2. I stopped restricting myself too much, because it often led to binges and guilt.
Crash diets don’t work, and heavy restriction often leads to binge eating and a lot of guilt. You’re over-restricting and then over-eating to compensate for your physical and emotional hunger. Instead, I am learning to honor my cravings in healthy ways and allow myself to have the things that my ED is requiring of me, but in moderation. I can have the dessert without binging on three other desserts alongside it. I can eat out at the restaurant without ordering extra apps, sauces, sides, and treats. I can have the cake and eat it too, but just a slice—I don’t need to eat the whole thing.
3. I started journaling my food noise so that I could determine what it was my body really needed.
I realized that my cravings were often correlated to something that I felt like I was missing out on. The downside is the craving would only worsen and intensify until I indulged it. Instead, I spend a little extra time thinking of why I might be experiencing this craving or this urge to binge.

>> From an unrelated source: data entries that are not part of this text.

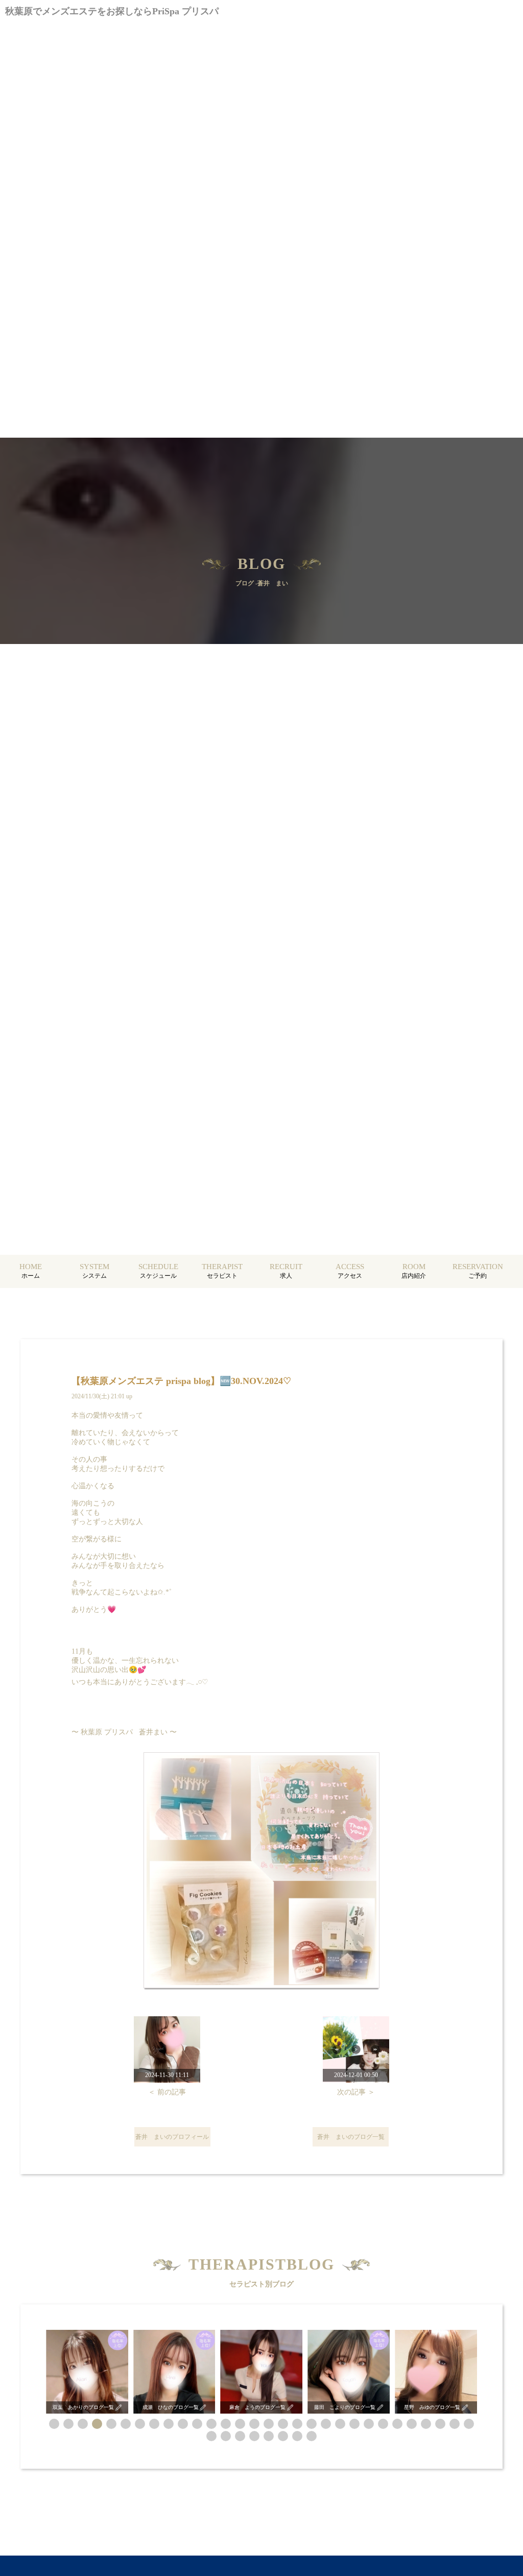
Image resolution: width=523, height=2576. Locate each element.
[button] (54, 2424)
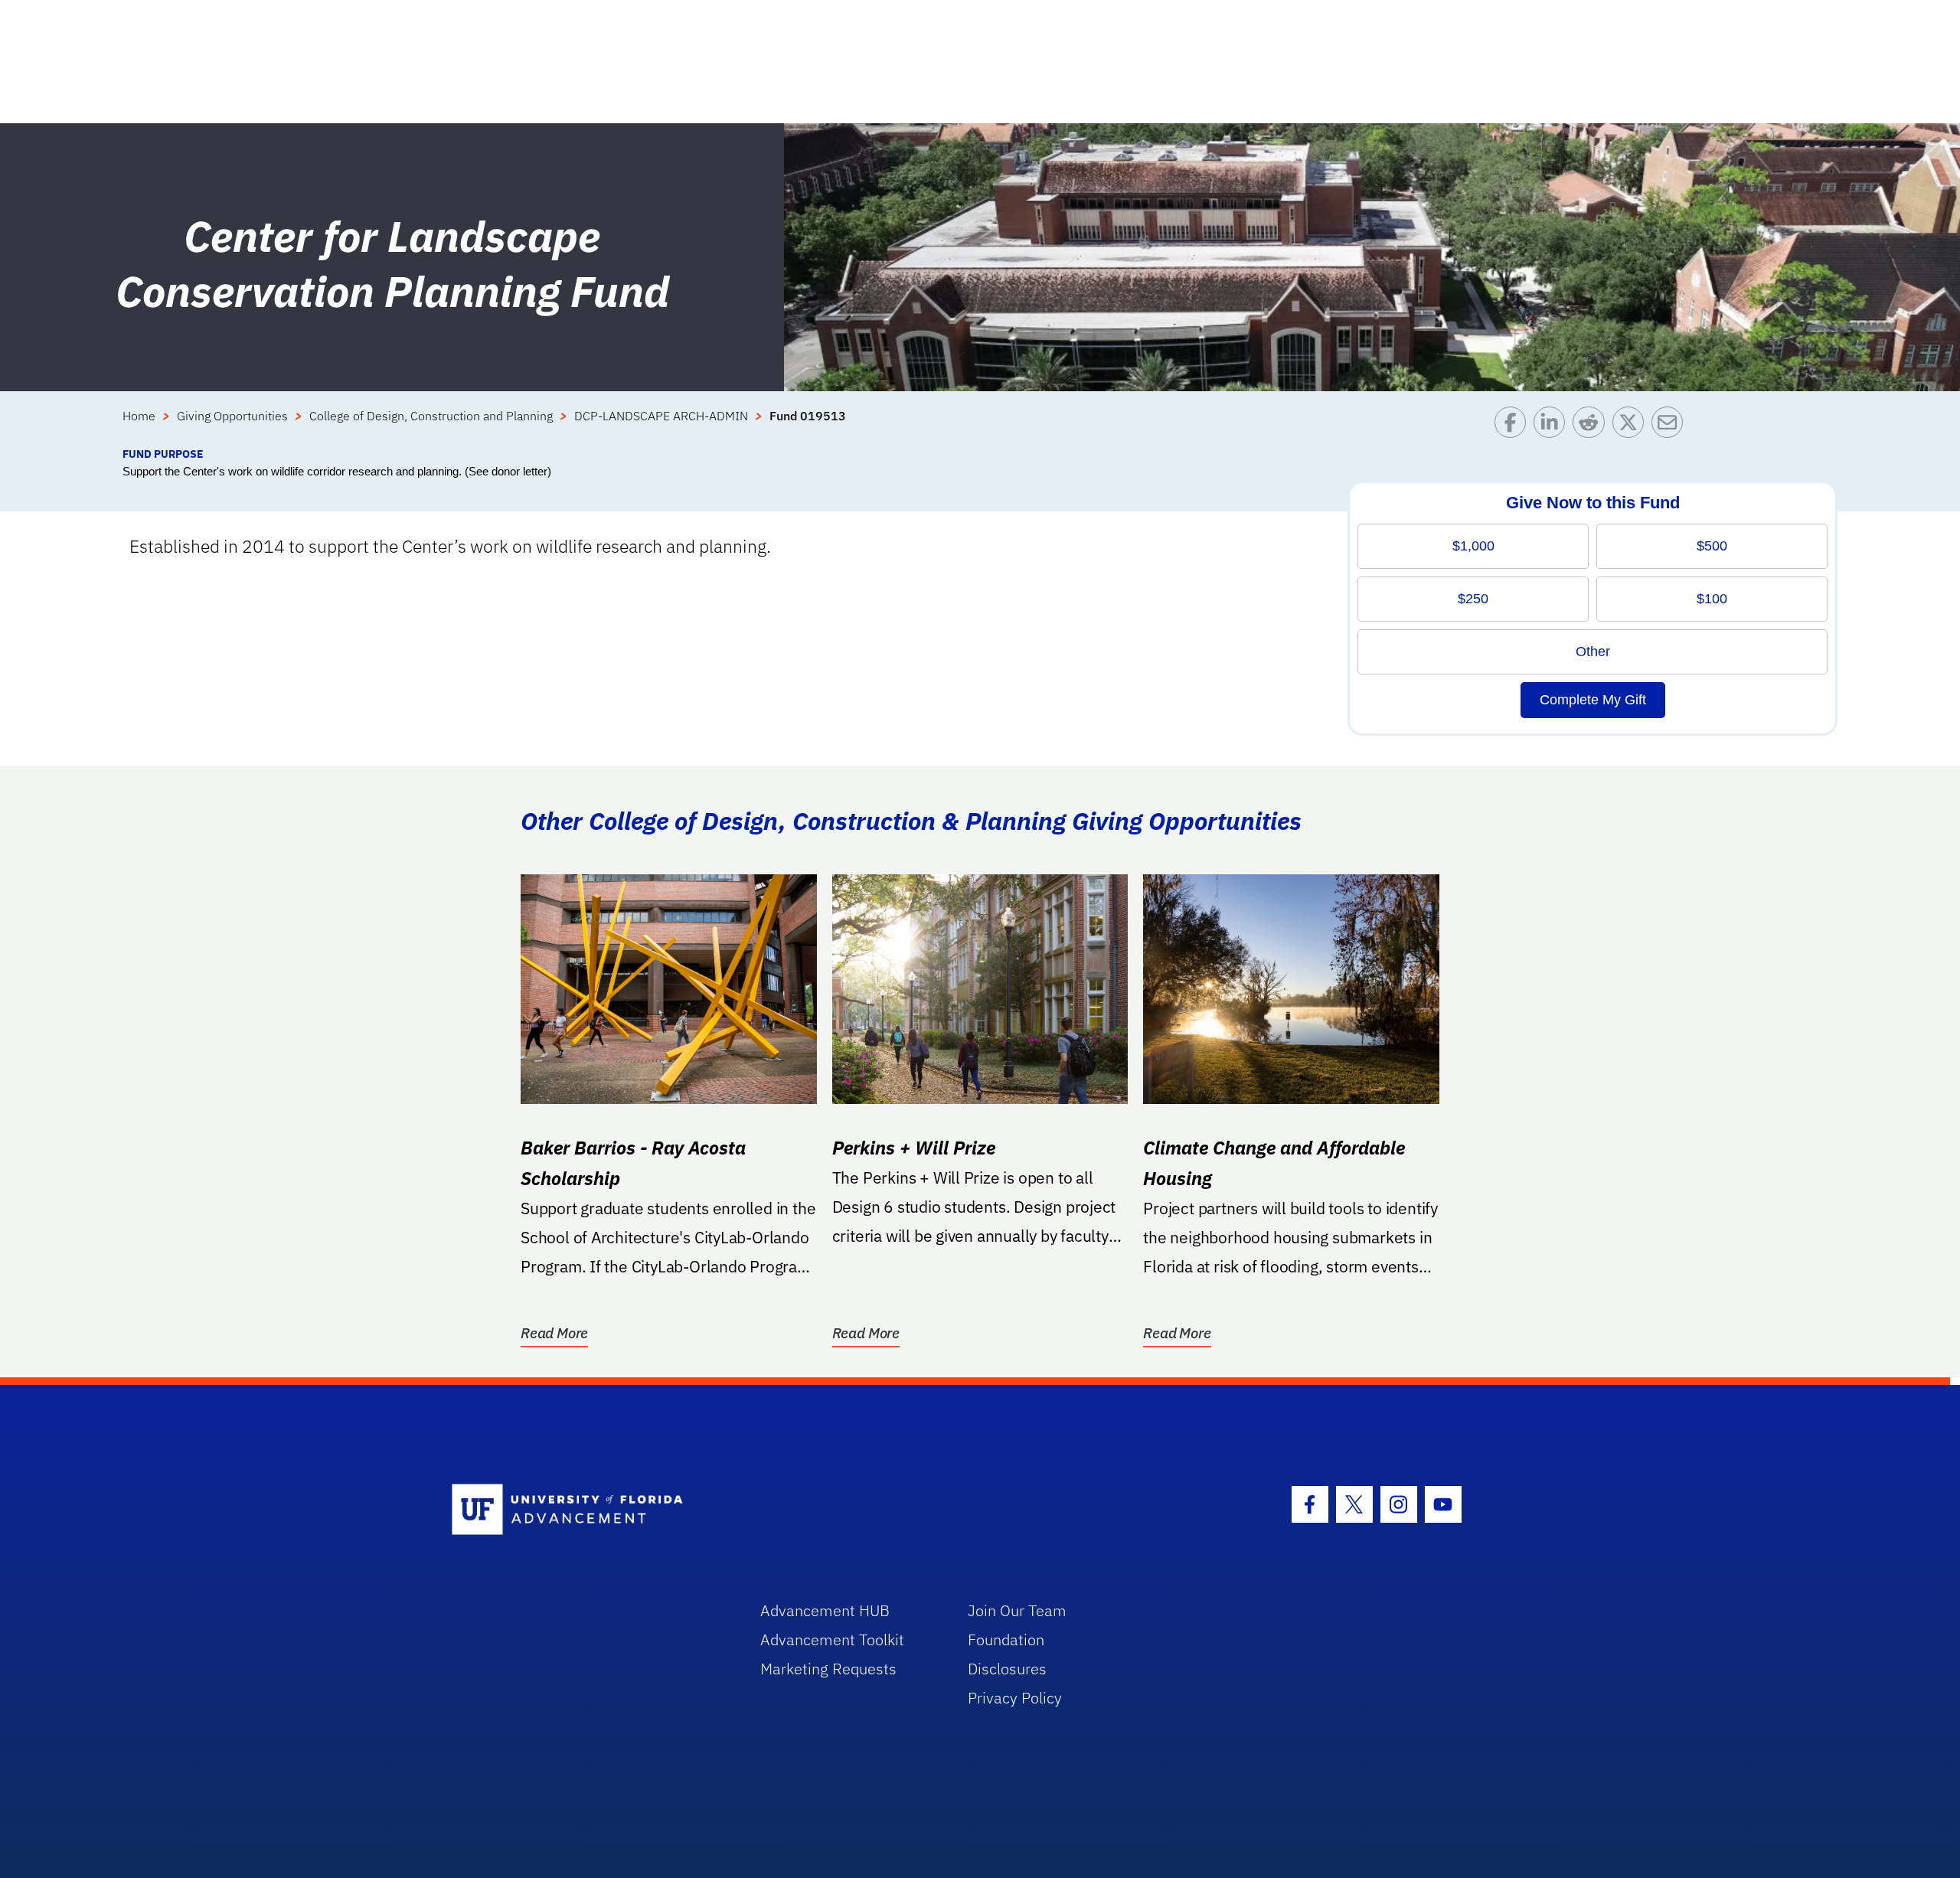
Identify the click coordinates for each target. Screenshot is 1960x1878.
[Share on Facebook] (1514, 426)
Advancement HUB (825, 1610)
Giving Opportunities (232, 415)
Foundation (1006, 1639)
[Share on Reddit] (1592, 426)
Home (138, 415)
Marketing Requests (828, 1668)
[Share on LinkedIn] (1553, 426)
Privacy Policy (1015, 1697)
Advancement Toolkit (832, 1639)
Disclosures (1007, 1668)
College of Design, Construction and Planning (431, 415)
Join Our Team (1017, 1610)
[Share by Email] (1670, 426)
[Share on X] (1631, 426)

I’m able to break down the possible emotions behind it and determine if I’m experiencing the craving because my body needs something specific, or if I’m experiencing it because it’s a deflection of an emotion that I don’t know how to manage. Often, I experience binges as a result of an emotional experience that I otherwise don’t know how to manage. “Oh well!” is the train of thought. Then, it’s the snowball of “well I’ve already f*cked it up this much” so I might as well keep going? Instead, I am recognizing my inability to manage some situations and attempting to rely on other coping skills to alleviate my emotional overwhelm, rather than eating as a coping mechanism to avoid what is truly bothering me. Plus, I can acknowledge consciously that the food never makes me feel better, anyway—it more often makes things worse than they were before.
The key is consistent growth and expansion, not the goal of perfection.
Food noise is often accompanied by strong food cravings or binge urges. If you’re able to break down the underlying reasons for why you’re experiencing the food noise, you’ll be better able to just shush it away when it becomes too loud. After a while, you start to notice it less and less. This comes with work, though. You have to be willing to look at the emotions behind your food choices, the causes of your food habits—whether it’s eating too much or skipping meals altogether. You have to understand that this is a journey, too. You might not experience change overnight, but there is progress to be made.